• _Short problem_: According to the excerpt on well completion anchors, how can an entry funnel be implemented?

• _Extracted text_:
============================================================
Permanent anchor 400, packer 200 or EEP 210, or any component of the anchor or packer, may be or include an expandable system attached to a spooled completion string, or may be preinstalled into the wellbore. In some implementations, permanent anchor 400 is, or includes, a permanently-inflatable packer having an expandable liner. In some implementations, deploying permanent anchor 400 can create one or more landing zones for the well completion system. Permanent anchor 400, which may be implemented using a permanently-inflatable packer having an expandable liner, may serve as a location where retrievable components of the well completion system may be landed and anchored. FIG. 2 shows an example retrievable packer 200 placed inside a landing zone that implements, at least in part, permanent anchor 400. In this case, the permanently-inflatable packer is deployed separately prior to deployment of the remainder of the well completion system. In this example, the permanently-inflatable packer includes a tube having a smaller diameter than the wellbore. In this case, the permanently-inflatable packer having expandable liner 410 and retrievable packer 200 together form the anchor for the well completion system.
In some implementations permanent anchor 400 includes a first entry funnel functionality 420. The funnel shape may improve ingress or egress, or both, of a tool or string into or out of a landing zone. In some implementations permanent anchor 400 includes a second entry funnel functionality 430. In some implementations, an entry funnel is implemented by flaring out ends of the expandable liner, as shown in FIG. 3.
============================================================
• _Recorded information_:

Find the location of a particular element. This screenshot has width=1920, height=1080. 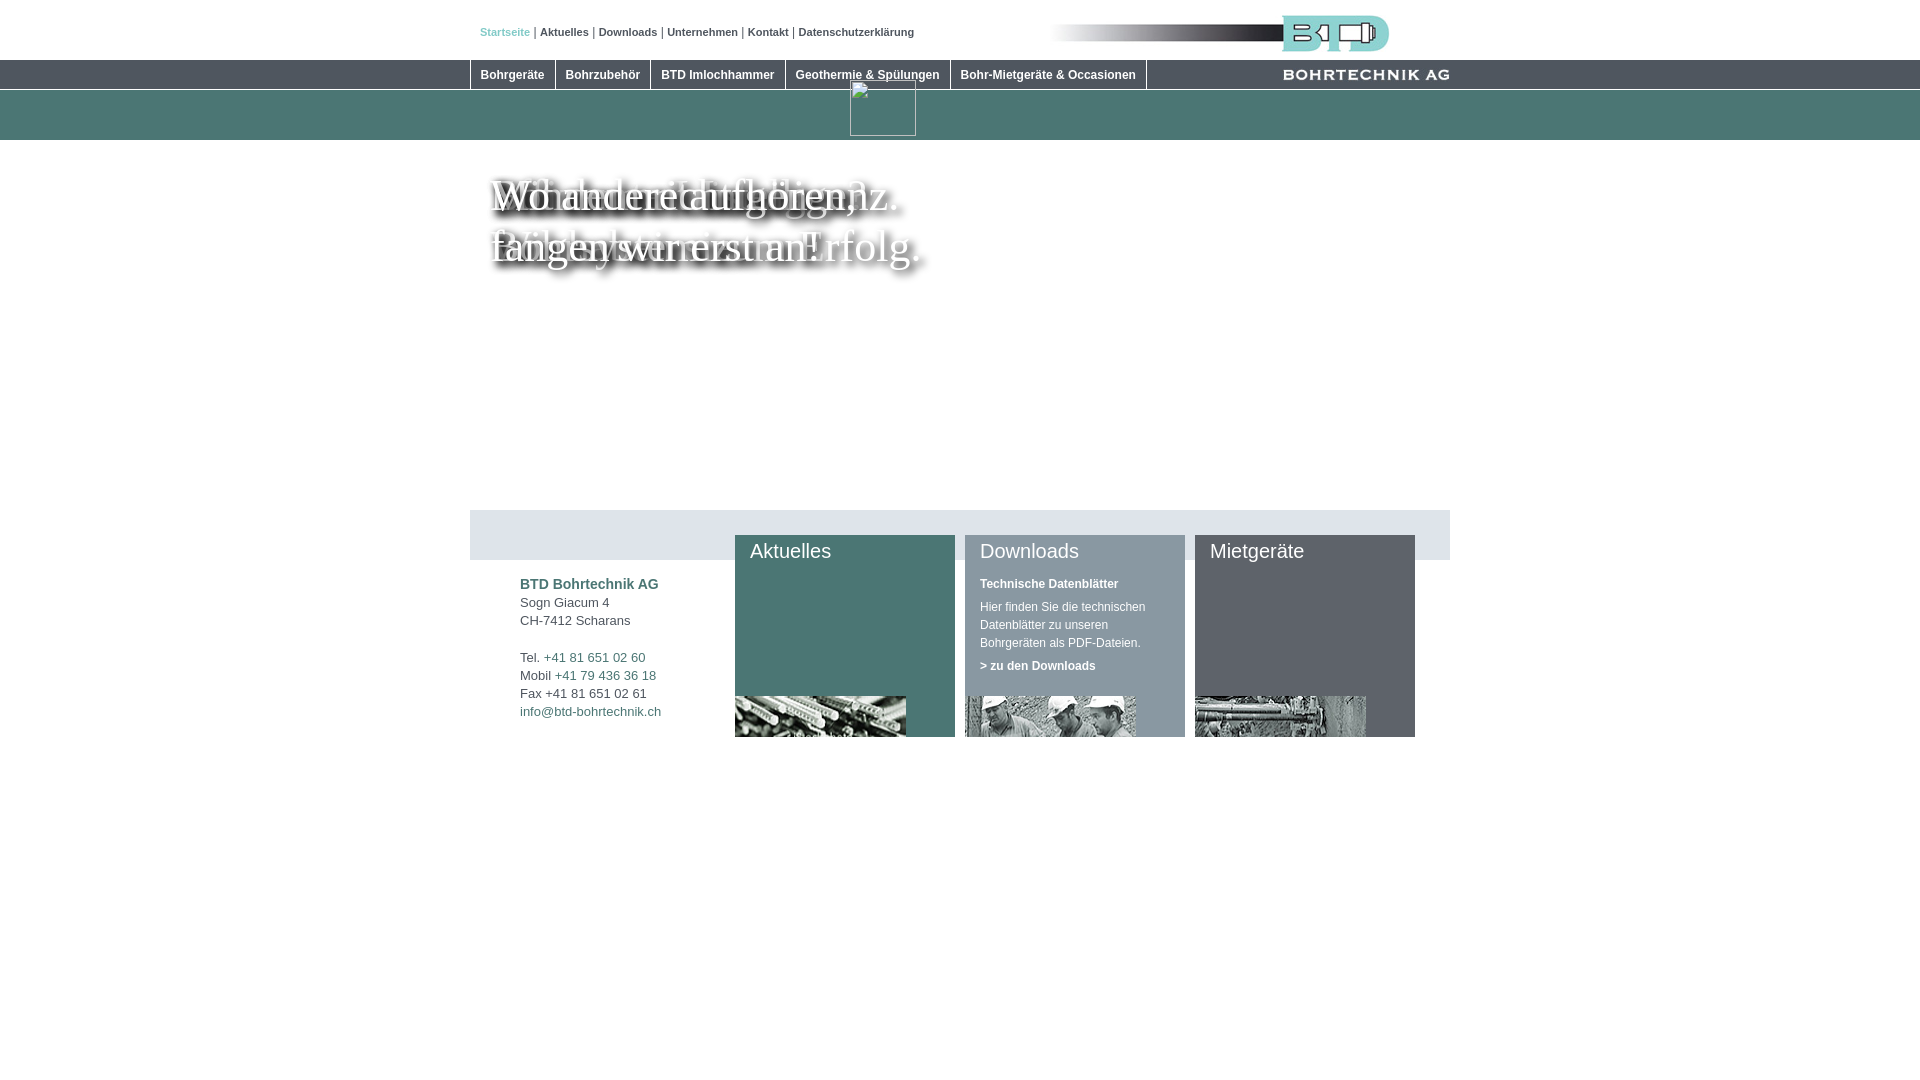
============================================================
• _Output of the task_: By flaring out the ends of the expandable liner.